What does the public health evidence show & what position should we take?
This November there will likely be a Citizen’s Initiative on that ballot called Smart and Safe Arizona. It would legalize the possession and use of up to 1 ounce of marijuana (for people 21 and over) and set up licensed retail stores where up to 1 ounce of Cannabis can be sold to adults 21 and over. It would also offer expungement of some previous convictions for marijuana convictions. Here’s a link to the statutory language that is being circulated to get signatures.
We have existing Resolution regarding the legalization and retail sale of marijuana (it’s posted on our members only website) but the Resolution doesn’t specifically address the Initiative that will likely be before Arizona voters this fall.

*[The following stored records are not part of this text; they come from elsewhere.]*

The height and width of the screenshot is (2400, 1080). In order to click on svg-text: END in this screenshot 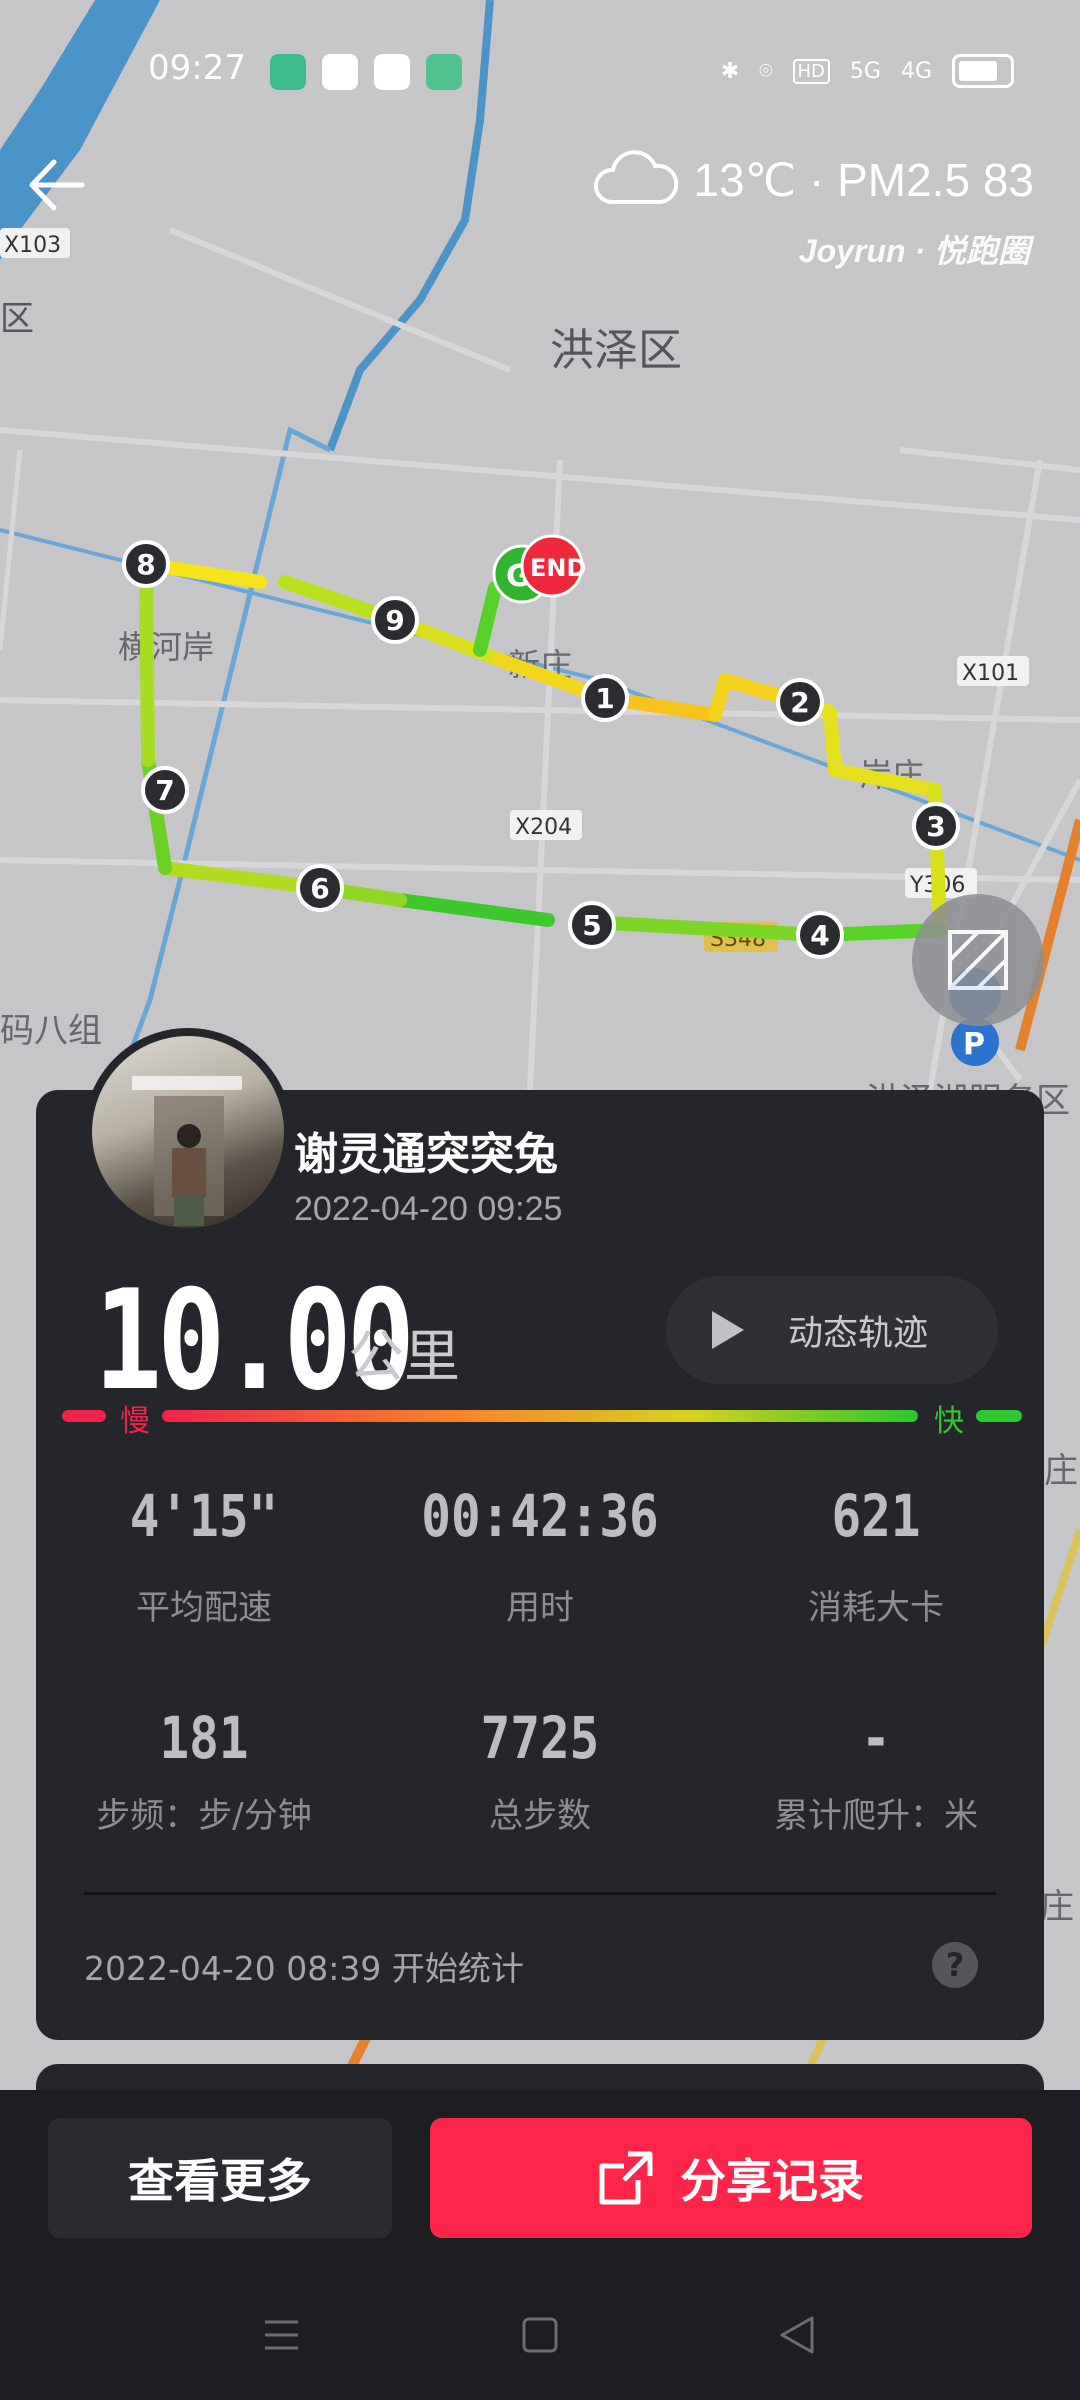, I will do `click(558, 568)`.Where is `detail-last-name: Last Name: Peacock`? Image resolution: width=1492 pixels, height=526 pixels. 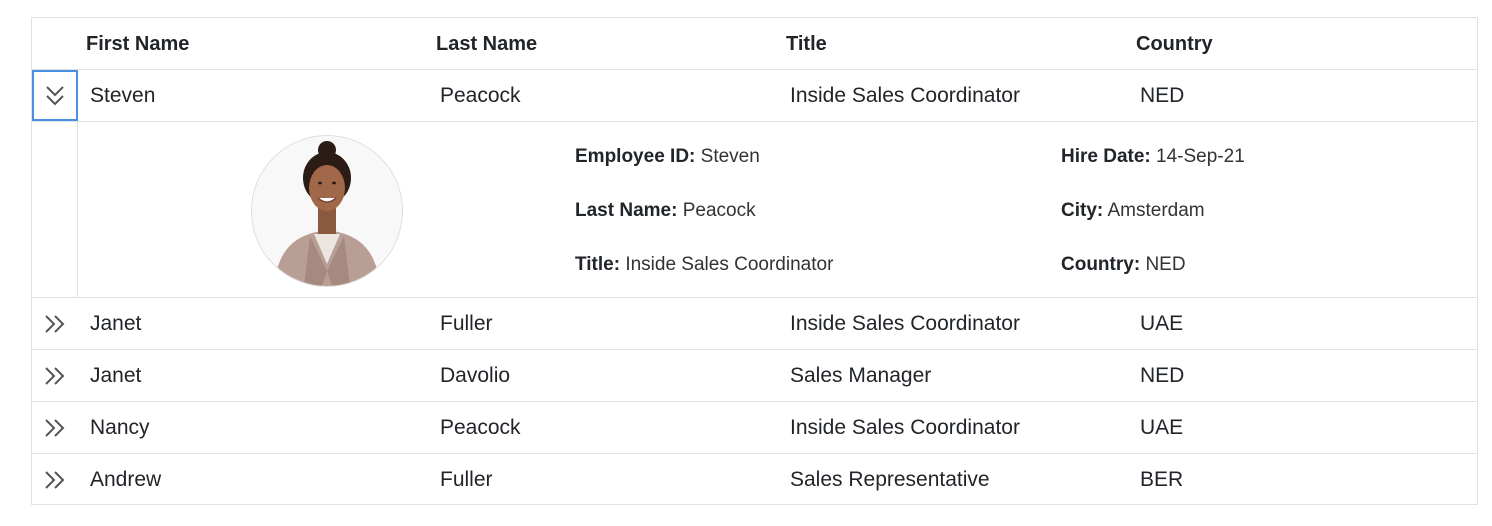 detail-last-name: Last Name: Peacock is located at coordinates (666, 211).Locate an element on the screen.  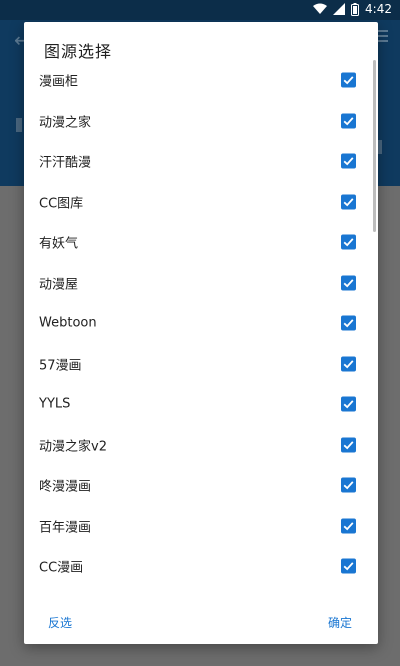
list-item: CC漫画 is located at coordinates (201, 566).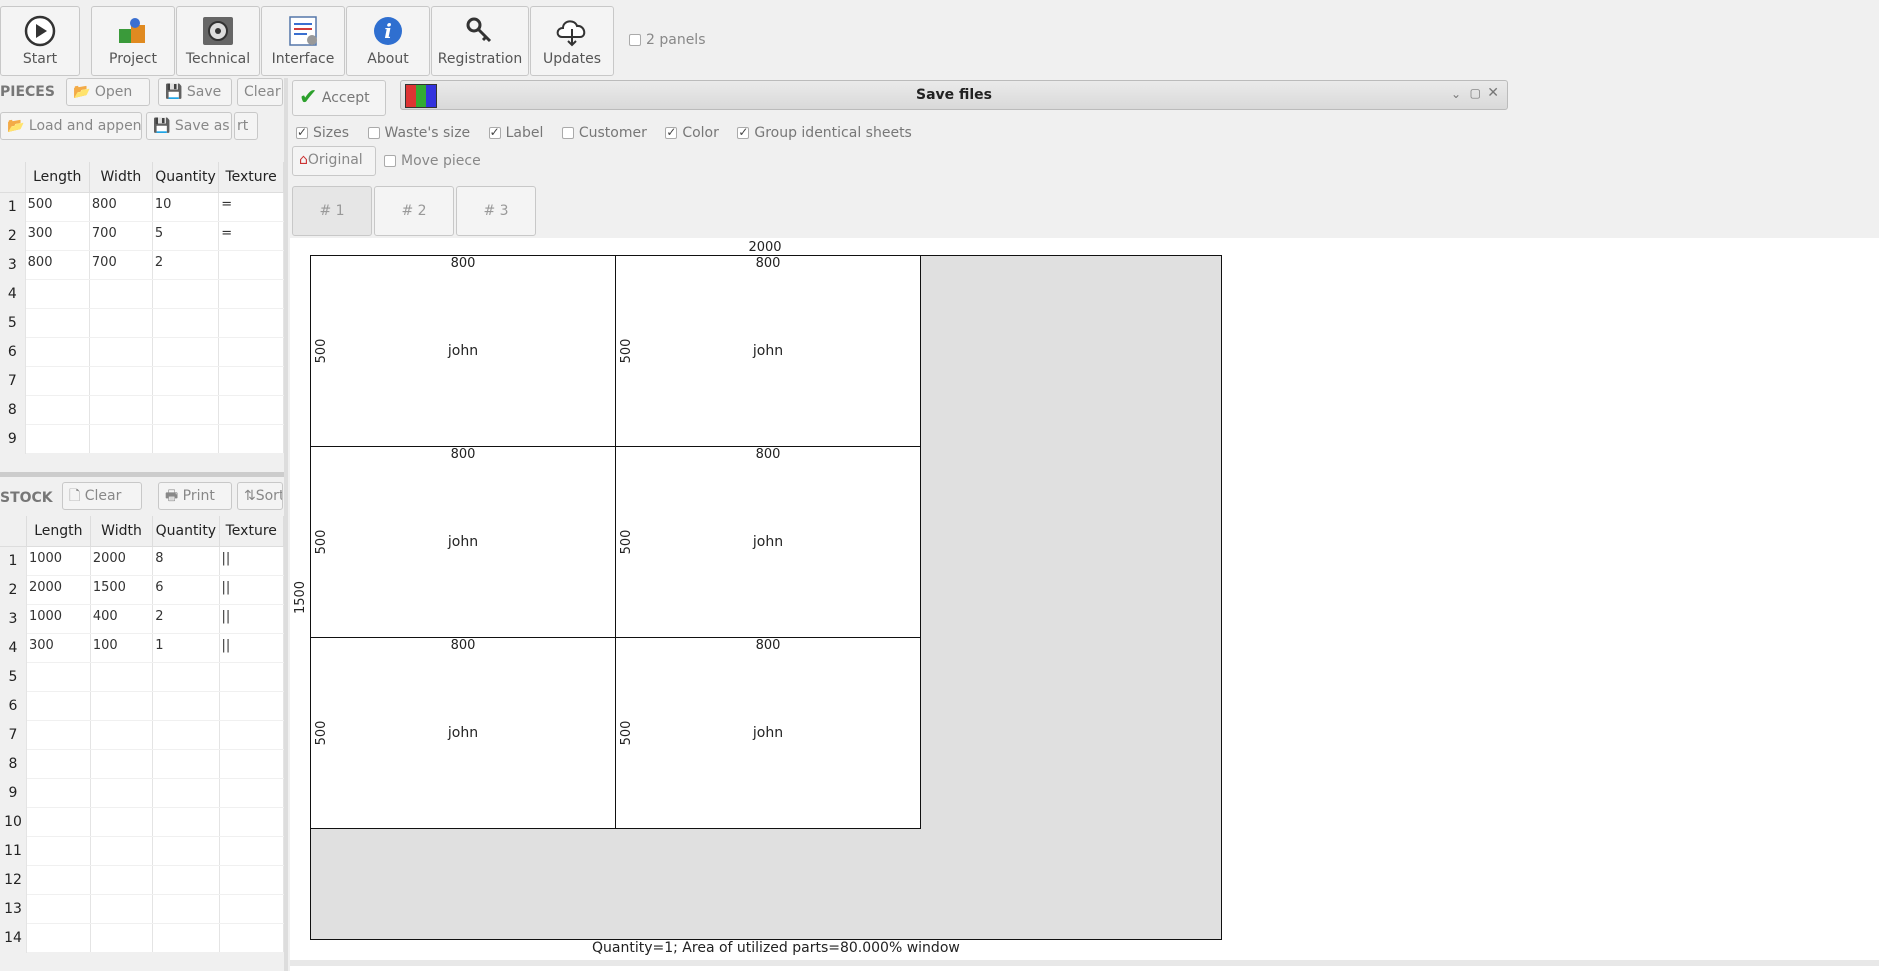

To help inform our members and Board about what position to take on the Initiative, we engaged with a group if interns that have developed an analysis of the Initiative from a public health perspective. We asked the team to conduct:
A literature review and analysis of the public health impact that has occurred in other states that have legalized the retail sale of marijuana. For example, students may want to use Colorado’s report entitled Monitoring Health Concerns Related to Marijuana a resource for the analysis.
A literature review and an evaluation of the public health benefits from the criminal justice reform components including the expungement opportunities in the Initiative that can improve the social determinants of health.
An analysis of the public health benefits and improvements to the social determinants of health from the social investments that would result from the increased revenue from the sale of retail marijuana.
A comparison of the language in the Smart and Safe Arizona language to the recommendations in the American Public Health Association’s Policy Statement entitled Regulating Commercially Legalized Marijuana as a Public Health Priority and conduct a gap analysis to determine whether there are areas in the Initiative that do not meet the recommendations in the APHA Policy Statement.
We received the analysis from our first team of interns this week. I won’t go into the details of what the team discovered (I’ll do that in a future policy update) but thought I’d pass the work along to you so you can start digging in. More details next week on what the report says.
A huge Thank You to our team of interns from A.T. Still University Apeldin Aghassi, Zola Bayarsaikhan, Erin Maruska, and Emily Winter for developing this very good report.
BTW: We don’t have much time to decide what position to take on the Initiative. Comments to the Voter Guide are due on Wednesday, June 17!